→ TEXT SECTION:
-*-*-

Convert epub to pdf, pdf appearance looks correct, but some of the copied text is incorrect

Bug #1857886 reported by moka on 2019-12-30
6
This bug affects 1 person
Affects Status Importance Assigned to Milestone
calibre
Undecided
Unassigned

Bug Description

* The calibre version (get this by looking at the bottom of the main calibre screen)
I've tried both 4.6.0 and 4.7.0

* The operating system you are running calibre on (Windows, OS X, Linux)
I tried windows 10, but I think other Windows versions should have samme problems.

* My issue
For the ePub file with Chinese text converted to PDF, some text will be garbled. I suspect that there may be some problems in the processing of CMAP / CID by PDF. So I expect to add several parameters to the PDF output options for debugging the output problems. I would rather accept that the document is bigger than that the text is incorrect.

The following code is taken from "src\calibre\ebooks\pdf\html_writer.py"

if opts.pdf_merge_fonts:
    merge_fonts(pdf_doc)

if opts.pdf_dedup_type3_fonts:
    num_removed = dedup_type3_fonts(pdf_doc)
    if num_removed:
        log('Removed', num_removed, 'duplicated Type3 glyphs')

if opts.pdf_remove_unused_fonts:
    num_removed = remove_unused_fonts(pdf_doc)
    if num_removed:
        log('Removed', num_removed, 'unused fonts')

-*-*-

→ MATERIAL:
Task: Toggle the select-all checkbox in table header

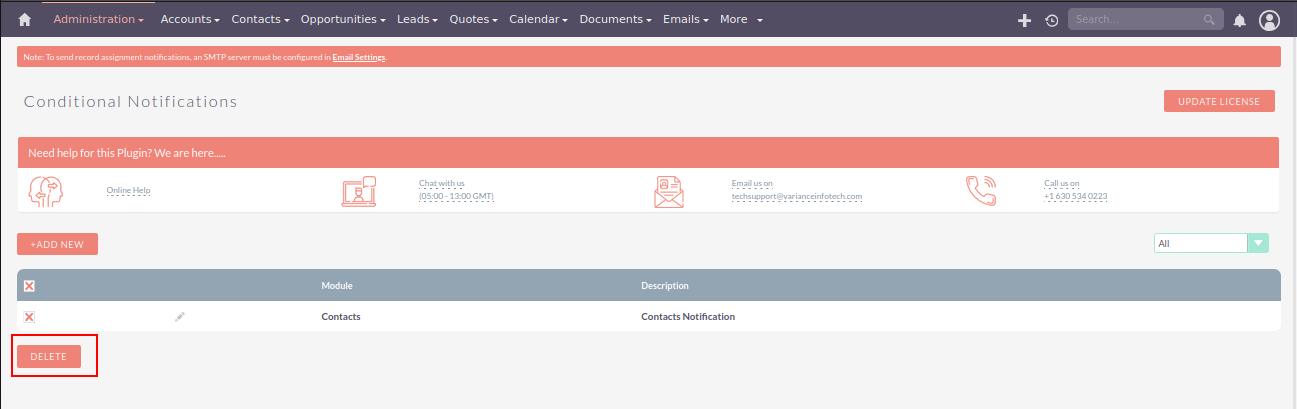Action: pyautogui.click(x=29, y=286)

-*-*-

→ WHAT IS ASKED:
- A) Answer these from the calibre bug report:
(i) Which calibre versions did the reporter try?
(ii) On which operating system did the reporter try calibre?
(iii) From which source file is the quoted code taken?
- B) Print the part of the calibre bug report starting at "I tried windows" and ending at "text is incorrect.".
- C) Carry on the calibre bug report from the point where it stops.

→ RESPONSES BY TASK:
- A)
(i) 4.6.0 and 4.7.0
(ii) Windows 10
(iii) src\calibre\ebooks\pdf\html_writer.py

- B)
I tried windows 10, but I think other Windows versions should have samme problems.

* My issue
For the ePub file with Chinese text converted to PDF, some text will be garbled. I suspect that there may be some problems in the processing of CMAP / CID by PDF. So I expect to add several parameters to the PDF output options for debugging the output problems. I would rather accept that the document is bigger than that the text is incorrect.

- C)
if opts.pdf_dedup_images:
    num_removed = pdf_doc.dedup_images()
    if num_removed:
        log('Removed', num_removed, 'duplicate images')

* If you are reporting a conversion problem, attach the input file and the output file and describe exactly what the problem is.

On the left side of the attachment is the PDF reader, there is no problem with the appearance, on the right side is the text selected on page 4 and copied to the Notepad. All the text marked in red in the figure has problems.

Below is my command line and output:

D:\software\calibre\calibre-4.7.0\Calibre Portable\Calibre>ebook-convert.exe D:\software\calibre\epub\test1.epub D:\software\calibre\epub\test1.pdf --base-font-size=14 --pdf-sans-family=微软雅黑 --pdf-serif-family=微软雅黑
Conversion options changed from defaults:
  base_font_size: 14.0
  pdf_serif_family: u'\u5fae\u8f6f\u96c5\u9ed1'
  pdf_sans_family: u'\u5fae\u8f6f\u96c5\u9ed1'
1% 将输入转换为HTML中...
InputFormatPlugin: EPUB Input running
on D:\software\calibre\epub\test1.epub
Found HTML cover titlepage.xhtml
Parsing all content...
34% 正在对电子书进行转换...
Merging user specified metadata...
Detecting structure...
Flattening CSS and remapping font sizes...
Source base font size is 13.20000pt
Removing fake margins...
Cleaning up manifest...
Trimming unused files from manifest...
Creating PDF Output...
67% 正在运行 PDF Output 插件
D:\software\calibre\calibre-4.7.0\Calibre Portable\Calibre\\app\pylib.zip\dateutil\parser\_parser.py:1177: UnicodeWarning: Unicode equal comparison failed to convert both arguments to Unicode - interpreting them as being unequal
The cover image has an id != "cover". Renaming to work around bug in Nook Color
68% Parsed all content for markup transformation
70% Completed markup transformation
90% Rendered all HTML as PDF
91% Added links to PDF content
100% Updated metadata in PDF
PDF output written to D:\software\calibre\epub\test1.pdf
输出保存到 D:\software\calibre\epub\test1.pdf

moka (mokacao) wrote :
moka (mokacao) wrote :
moka (mokacao) wrote :

Embed the fonts you are using in the epub file and attach that, so I can
reproduce.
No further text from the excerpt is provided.